INSTRUCTIONS FOR THE TASK: Begin at the line with "You are a computer-use agent." and output every line through the end of the records, exactly as given. Omit pictures.

BEGIN

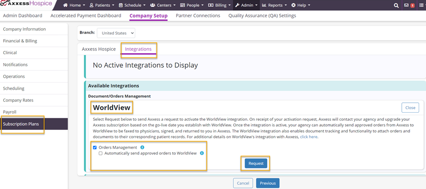Expand the Billing dropdown menu

[x=219, y=5]
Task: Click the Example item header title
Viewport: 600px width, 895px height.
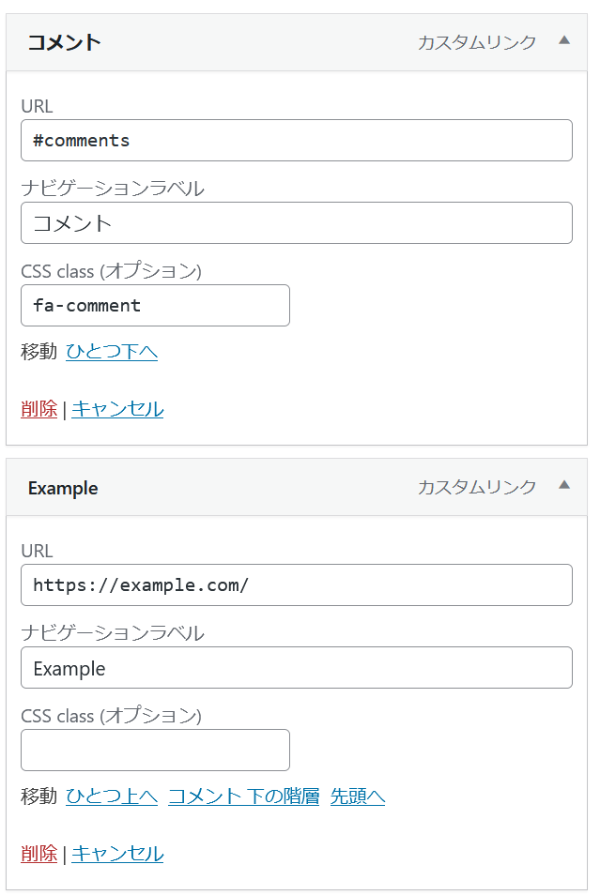Action: 63,488
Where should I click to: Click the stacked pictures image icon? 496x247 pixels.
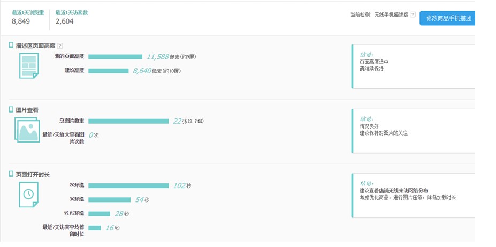27,130
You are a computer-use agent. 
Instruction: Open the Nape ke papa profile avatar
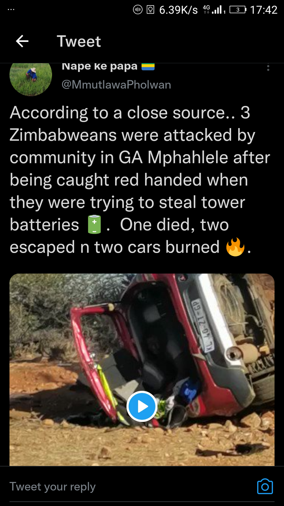tap(31, 79)
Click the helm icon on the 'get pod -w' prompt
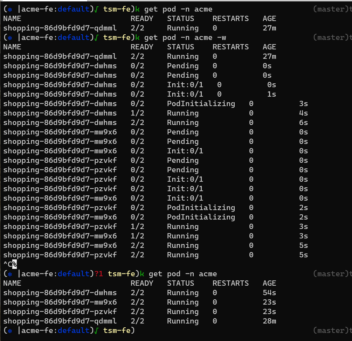The image size is (352, 341). [10, 37]
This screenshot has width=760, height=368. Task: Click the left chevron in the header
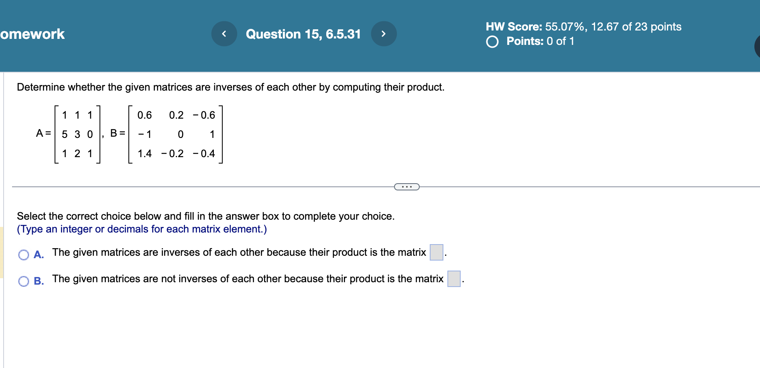[224, 34]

END

SOLUTION:
You are a computer-use agent. 
Instruction: Open the Nape ke papa profile avatar
tap(31, 79)
Click the helm icon on the 'get pod -w' prompt
The image size is (352, 341). [10, 37]
This screenshot has width=760, height=368. Task: Click the left chevron in the header
[224, 34]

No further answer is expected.